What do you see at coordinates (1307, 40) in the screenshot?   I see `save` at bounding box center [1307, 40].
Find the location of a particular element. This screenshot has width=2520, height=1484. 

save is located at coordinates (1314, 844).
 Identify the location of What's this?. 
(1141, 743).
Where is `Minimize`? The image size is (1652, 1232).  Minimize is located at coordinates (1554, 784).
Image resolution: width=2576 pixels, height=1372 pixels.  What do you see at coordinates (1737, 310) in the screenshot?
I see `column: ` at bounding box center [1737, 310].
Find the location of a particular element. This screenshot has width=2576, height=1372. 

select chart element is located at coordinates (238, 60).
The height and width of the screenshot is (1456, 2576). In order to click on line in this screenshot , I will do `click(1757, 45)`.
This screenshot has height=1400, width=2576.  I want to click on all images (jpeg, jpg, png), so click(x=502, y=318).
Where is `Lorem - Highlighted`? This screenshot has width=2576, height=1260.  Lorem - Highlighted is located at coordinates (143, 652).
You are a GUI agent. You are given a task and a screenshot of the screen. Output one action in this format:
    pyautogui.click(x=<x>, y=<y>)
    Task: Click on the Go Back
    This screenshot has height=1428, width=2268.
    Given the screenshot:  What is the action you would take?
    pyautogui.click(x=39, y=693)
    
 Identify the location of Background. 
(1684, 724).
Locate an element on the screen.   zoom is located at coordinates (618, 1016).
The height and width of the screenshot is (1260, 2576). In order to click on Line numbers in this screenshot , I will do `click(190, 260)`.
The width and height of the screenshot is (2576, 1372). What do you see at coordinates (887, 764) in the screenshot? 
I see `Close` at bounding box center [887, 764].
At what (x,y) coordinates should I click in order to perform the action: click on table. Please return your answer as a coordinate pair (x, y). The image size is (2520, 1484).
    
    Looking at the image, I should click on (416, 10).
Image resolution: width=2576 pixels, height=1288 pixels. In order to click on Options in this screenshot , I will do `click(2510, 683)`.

# # #

• [TASK DIRECTIONS]: Reproduce the data verbatim, beginning at the line that contains "coordinates (143, 652)." and stopping after the line that contains "center [887, 764].".

• [THE RESPONSE]:
Where is `Lorem - Highlighted`? This screenshot has width=2576, height=1260.  Lorem - Highlighted is located at coordinates (143, 652).
You are a GUI agent. You are given a task and a screenshot of the screen. Output one action in this format:
    pyautogui.click(x=<x>, y=<y>)
    Task: Click on the Go Back
    This screenshot has height=1428, width=2268.
    Given the screenshot:  What is the action you would take?
    pyautogui.click(x=39, y=693)
    
 Identify the location of Background. 
(1684, 724).
Locate an element on the screen.   zoom is located at coordinates (618, 1016).
The height and width of the screenshot is (1260, 2576). In order to click on Line numbers in this screenshot , I will do `click(190, 260)`.
The width and height of the screenshot is (2576, 1372). What do you see at coordinates (887, 764) in the screenshot? 
I see `Close` at bounding box center [887, 764].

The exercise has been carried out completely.